Mainland Affairs Council Minister Andrew Hsia (夏立言) yesterday urged China to present concrete evidence backing figures it released to demonstrate the prevalence of Taiwanese-orchestrated telecommunications fraud, while calling for a new round of negotiations on a cross-strait pact to jointly fight crime.
Hsia made the remarks on the sidelines of a meeting of the legislature’s Internal Administration Committee, which invited him speak and answer questions about Kenya’s deportation of 45 Taiwanese from Nairobi to Beijing on Friday last week and on Tuesday.
“I have seen the frightening numbers of [telecom scam] victims published by Chinese authorities. However, we hope they can present some evidence to back the figures so that they are not just conjecture,” Hsia said.
Photo: Liu Hsin-de, Taipei Times
China is also urged to show evidence that its forcible seizure of the Taiwanese conformed with procedural justice, Hsia said.
Hsia was referring to a statement issued by China’s Taiwan Affairs Office on Wednesday, in which the office justified the deportation of the Taiwanese as an attempt to safeguard the rights and interests of Chinese who have affected by telecom fraud orchestrated by Taiwanese.
Twenty-three of the deported Taiwanese were acquitted by a Kenyan court on Friday last week in a 2014 telecom fraud case, while the other 22 Taiwanese were among a group of 41 suspects arrested by Kenyan police on the same day.

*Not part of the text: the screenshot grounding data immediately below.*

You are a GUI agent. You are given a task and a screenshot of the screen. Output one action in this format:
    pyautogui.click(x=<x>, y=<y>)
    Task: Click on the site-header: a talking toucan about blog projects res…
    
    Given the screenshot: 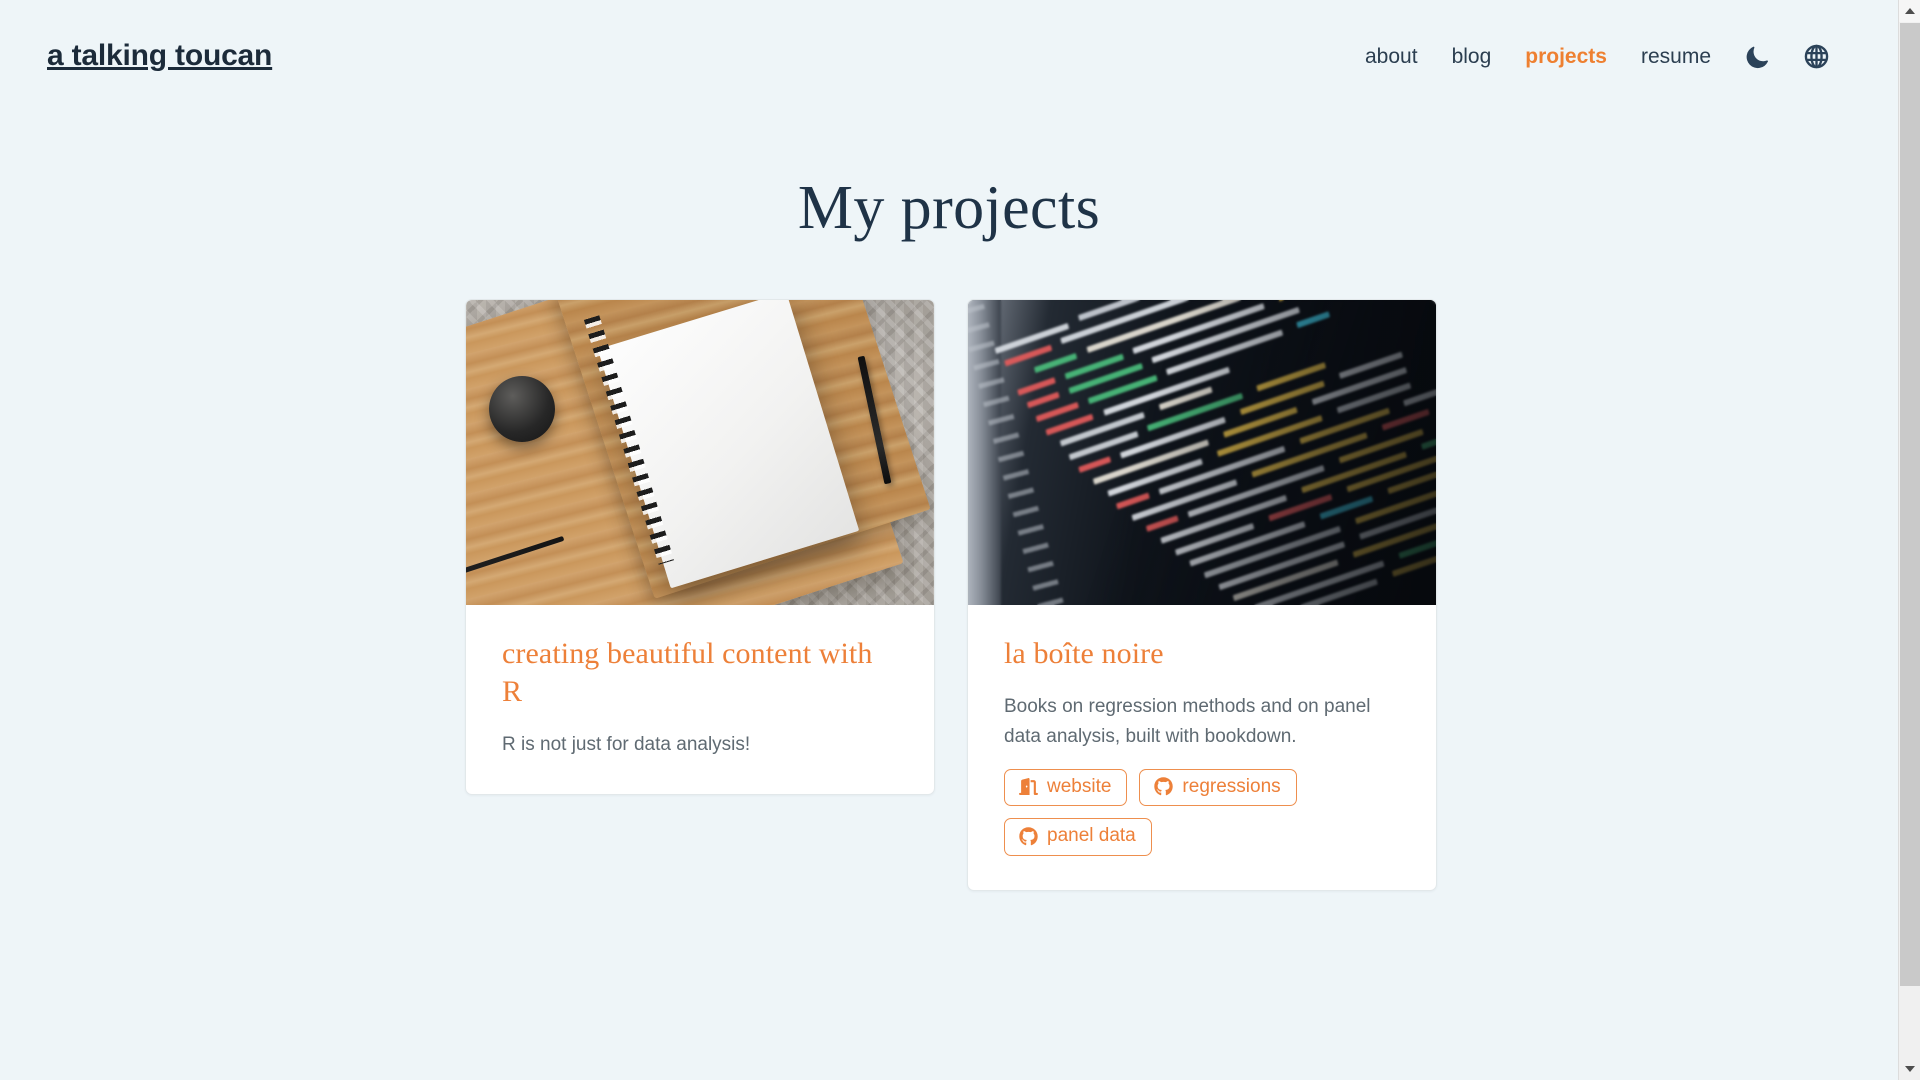 What is the action you would take?
    pyautogui.click(x=949, y=43)
    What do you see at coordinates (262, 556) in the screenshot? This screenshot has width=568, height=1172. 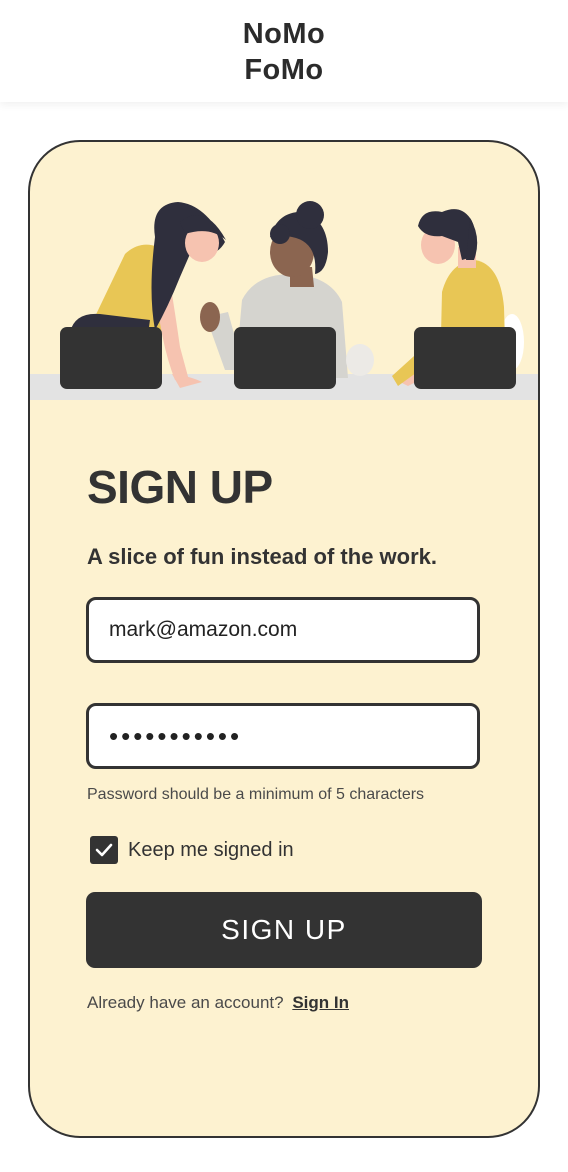 I see `page-subtitle: A slice of fun instead of the work.` at bounding box center [262, 556].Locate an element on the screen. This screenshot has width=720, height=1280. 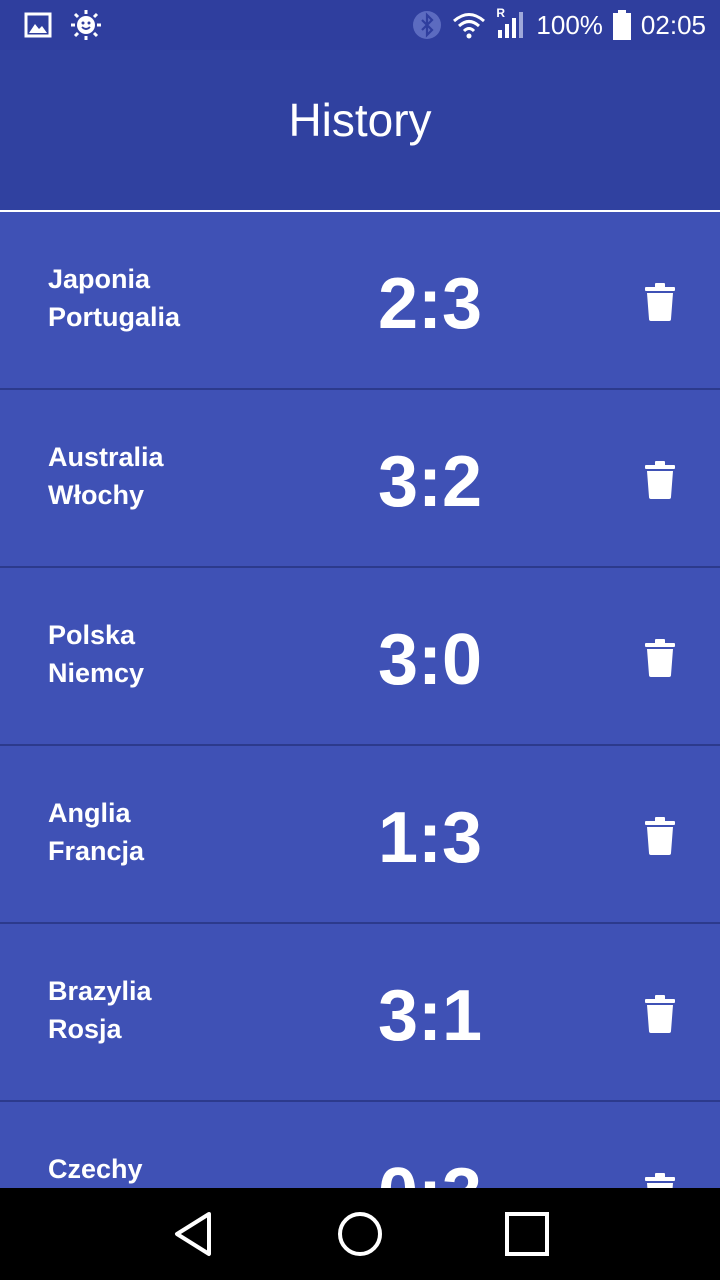
app-bar: History is located at coordinates (360, 130).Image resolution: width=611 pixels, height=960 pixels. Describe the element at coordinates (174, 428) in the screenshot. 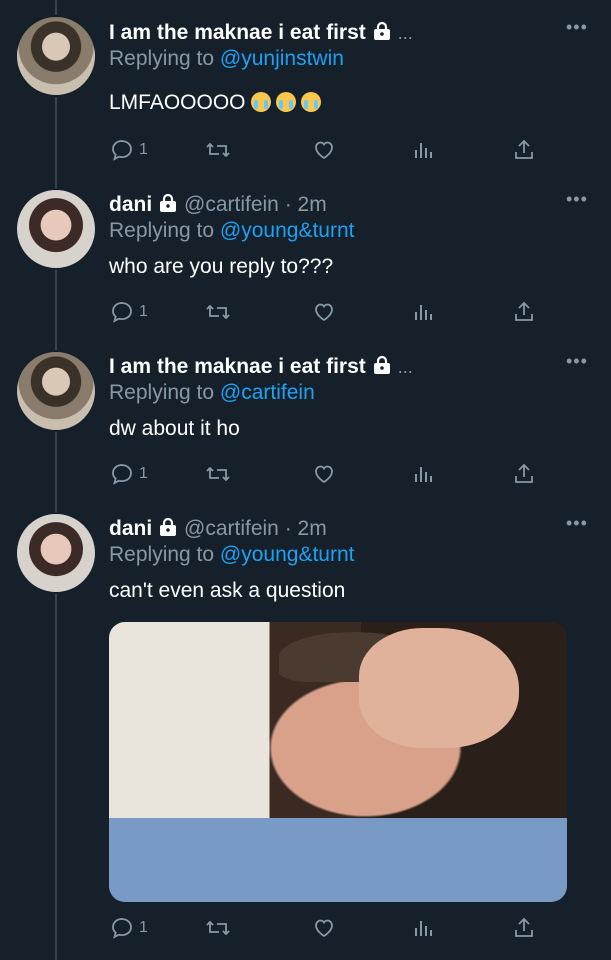

I see `tweet-text: dw about it ho` at that location.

According to a statement, the 23 acquitted Taiwanese were involved in a telecom fraud ring that swindled more than 100 Chinese by pretending to be Chinese public security officials, making more than 6 million yuan (US$925,198).
“It is estimated that Taiwanese fraudsters have made more than 10 billion yuan annually from Chinese in recent years… These scams have bankrupted many families and corporations, inflicting tremendous physical and mental pain on victims. Some even committed suicide as a result,” the statement said, calling for compassion.
Expressing confidence that the Kenya incident would result in better cross-strait agreements about joint crime-fighting, Hsia said the Philippines’ controversial deportation of 14 Taiwanese fraud suspects to China in 2011 also created an unpleasant cross-strait conflict at the time, but both Taipei and Beijing were able to reach an agreement following five months of negotiations.
The agreement, reached under the framework of the 2009 Cross-Strait Joint Crime-Fighting and Judicial Mutual Assistance Agreement (海峽兩岸共同打擊犯罪及司法互助協議), said that Taiwanese and Chinese who commit wrongdoings in a foreign nation should be deported to their respective countries.
“Their failure to honor the agreement this time was probably due to the emergence of new types of fraud. With the number of fraudsters and victims on the rise, we hope to engage in further talks to determine whether we need to step up our crime-fighting efforts,” Hsia said.
Hsia said that whether Taiwan should impose more stringent penalties for fraud was an issue worthy of serious consideration.